A resulting 271-page report, issued late last year, found that 53 percent of examiners surveyed believed the system favored insurers. In addition, nearly a third of doctors chosen by injured workers to care for their injuries said they felt pressured to agree with examiners' reports.

"The data supports there is bias in the system," wrote Jan Miller, the division's communications and training manager and head of the committee.

State officials also found evidence of inherent barriers to injured workers. One in five patients surveyed said they drove more than 100 miles for an insurer-requested exam. Yet the state has no method for handling worker complaints about the distance traveled or examiners themselves, who operate without state-adopted professional or ethical standards.

"There are credible and unbiased IME physicians in the system," the study found. "But the system has become tainted from historical incidents as well as IME physicians who rely on insurer medical examinations as their entire income."

Krzak injured her back in October 2003 lifting a beverage cart over a threshold during a flight from Ontario, Canada, to Portland. A magnetic scan a month after the incident found three bulging discs in her back. Doctors gave her repeated epidural steroid injections to ease her pain, excused her from work and limited her lifting to 10 pounds. But she has needed painkillers ever since, she said, though she's since regained motion and returned to swimming and yoga.

She filed a workers' compensation claim immediately after the injury that was at first accepted by her employer's insurance claims manager. But the management firm required her to fly from her home in Florida to Portland twice in 2004 for examinations.

Both times, at exams arranged by Oregon Medical Evaluations Inc., examiners contradicted her attending doctors in Florida, finding her back injury "mild" and Krzak fit to go back to work "at any time," according to reports provided by Krzak's attorney.

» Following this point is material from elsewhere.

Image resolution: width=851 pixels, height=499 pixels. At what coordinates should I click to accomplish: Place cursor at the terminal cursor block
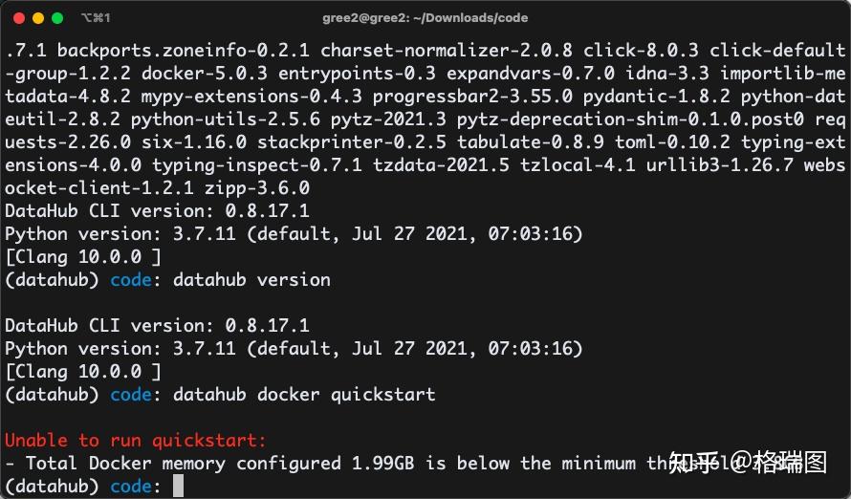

The second exam in April 2004 concluded she was suffering from "a pre-existing degenerative disease of the lumbar spine," a natural effect of aging, and suggested she could return to work as a flight attendant.

Krzak said the examiners arrived at their conclusion without taking X-rays or MRIs, asking her to bend her legs and back instead.

"It just didn't feel like a medical examination," she said. "It was more like being on a witness stand in court where they were just questioning you and questioning you. And if you tried explaining anything, they'd cut you off."

Later that April, her employer's claims manager accepted her claim, then, four days later, denied it to be retroactive effective January 2004, citing the finding of a pre-existing condition.

Claims managers with the Portland office of ESIS Inc., which handles claims for Krzak's employer, declined to comment. Lannitta Walden, president of Oregon Medical Evaluations, referred questions to the doctors.

"We are the facilitator," Walden said. "We are not the expertise."

Ernest Delmazzo, a worker advocate who has long pushed for workers' compensation reforms, considers SB311 a major victory, though he wanted more protections for workers, including a right to record the exam.

"This bill is far from what we feel should be appropriate," said Delmazzo, who operates a Web site, www.injuredworker.org. "But obviously, it's a huge step forward considering there's zero oversight."

The bill boasts an unusual coalition of support from both worker advocates and business lobbyists, following months of negotiations.

Aside from the "independent" name change, it includes a penalty for workers who fail to show up for exams.

"The outcome for the IMEs could've been . . . a lot worse," said J.L. Wilson, the Oregon director for the National Federation of Independent Business. "We actually think it's a good thing for business."